Der FSV Salmrohr konnte sich am vergangenen Spieltag nicht von der Niederlage gegen Schlusslicht Niederroßbach rehabilitieren und teilte sich mit der SG Andernach nur die Punkte (2:2). Die Tabellensituation der Salmtal-Elf blieb damit angespannt und verschärfte sich sogar noch etwas, da der FSV Tarforst punktgleich zog (Stand: 03.04.). Derzeit auf Rang 14 der Rheinlandliga gelegen, trennen die Salmrohrer nur noch drei Zähler von der Abstiegszone. Ausreden darf es also keine mehr geben, denn will man in den nächsten Wochen den Weg Richtung Mittelfeld antreten, sind vor allem Siege nötig.

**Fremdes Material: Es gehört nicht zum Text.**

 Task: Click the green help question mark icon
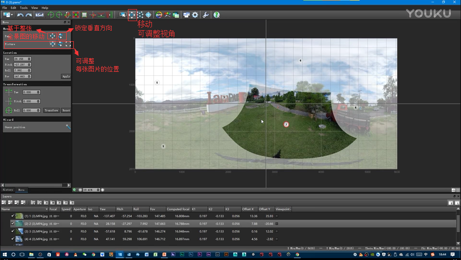click(217, 15)
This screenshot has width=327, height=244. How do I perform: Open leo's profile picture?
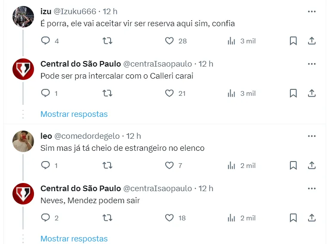(x=23, y=141)
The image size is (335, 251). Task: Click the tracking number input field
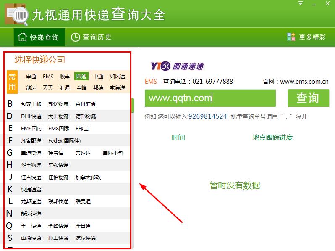click(x=210, y=98)
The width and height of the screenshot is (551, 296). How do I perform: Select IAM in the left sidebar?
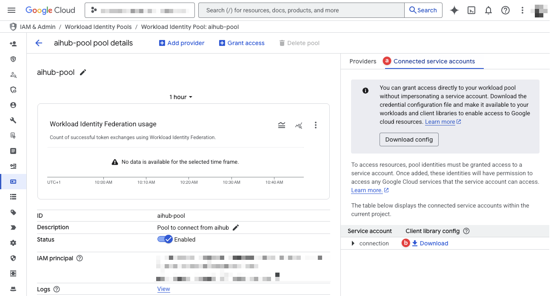point(13,44)
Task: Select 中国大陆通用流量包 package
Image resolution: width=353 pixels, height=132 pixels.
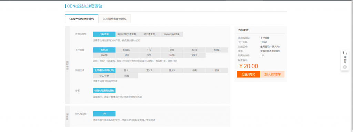Action: (x=104, y=91)
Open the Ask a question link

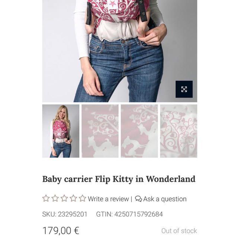pyautogui.click(x=165, y=199)
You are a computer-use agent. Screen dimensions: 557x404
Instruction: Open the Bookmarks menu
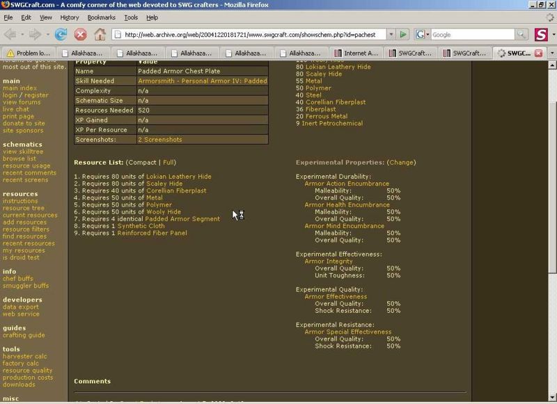102,17
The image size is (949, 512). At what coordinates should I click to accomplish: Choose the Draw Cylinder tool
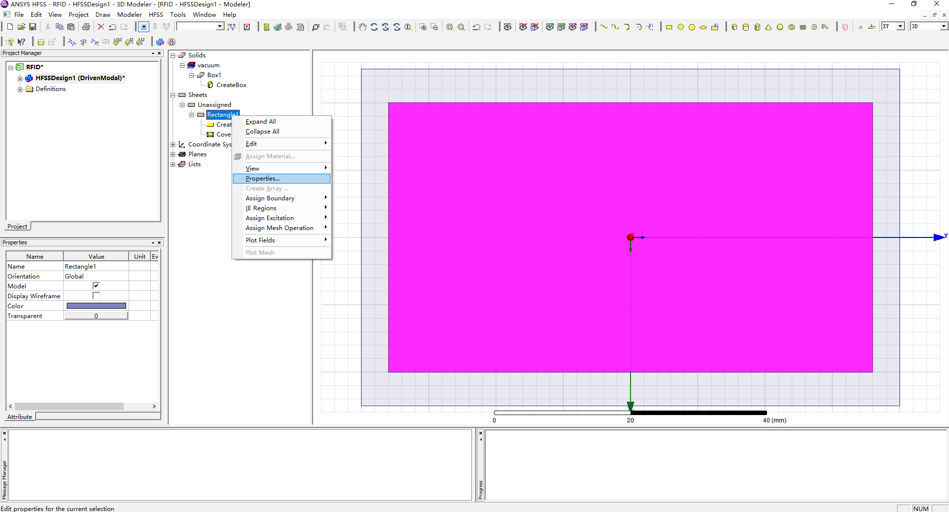[746, 27]
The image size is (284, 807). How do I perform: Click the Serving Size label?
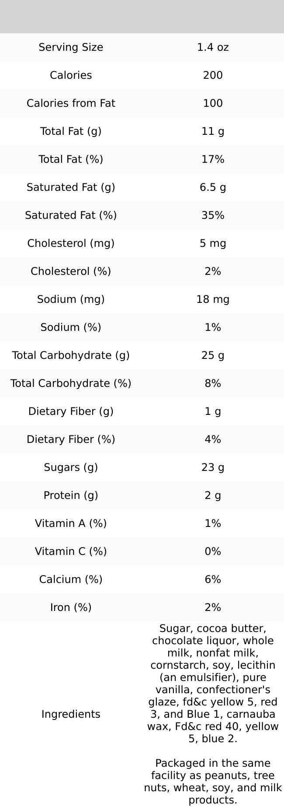71,47
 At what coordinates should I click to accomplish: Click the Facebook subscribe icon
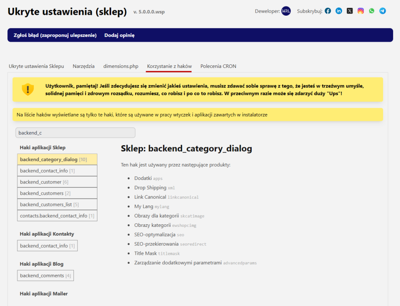tap(328, 11)

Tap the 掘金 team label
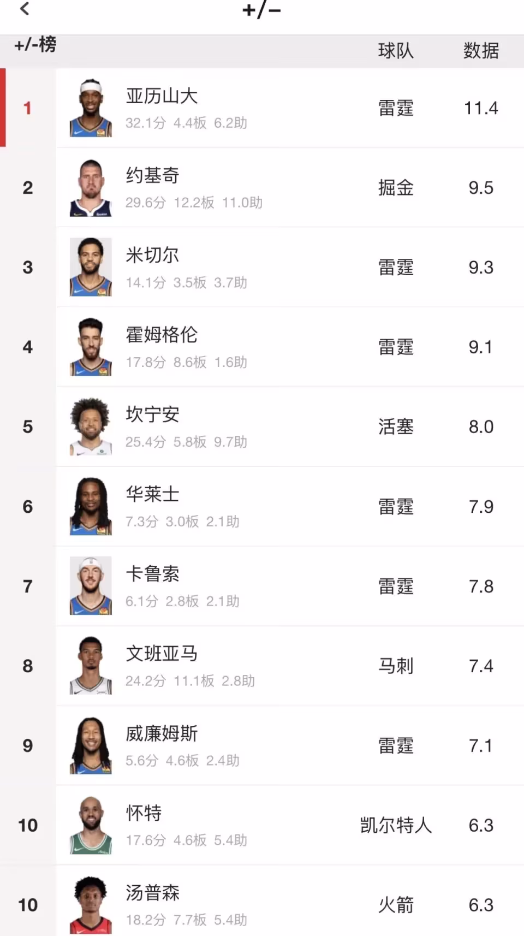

Einen solchen wird auch der kommende Gegner Kirchberg als Ziel ausgerufen haben. Der TuS verbuchte in sieben Restrundenspielen neun Punkte. Eine überschaubare Ausbeute, die jedoch nur die halbe Wahrheit zeigt. So unterlagen die Kirchberger mit Eisbachtal, Schneifel, Wittlich und Ahrweiler ausschließlich besser positionierten Mannschaften. Die „Pflichtaufgaben“ Niederroßbach (5:1), Andernach (2:3) und zuletzt Wissen (1:4) löste der Oberliga-Absteiger hingegen souverän. Das ist auch nötig, denn trotz des neunten Tabellenplatzes hat man nur 35 Punkte auf dem Konto. Verliert man gegen den FSV Salmrohr, rückt dieser auf einen Zähler heran. Genau darauf dürfte der FSV hoffen.
Im Hinspiel sicherte sich der FSV Salmrohr mit einem späten Ausgleichstreffer noch einen Punkt (3:3).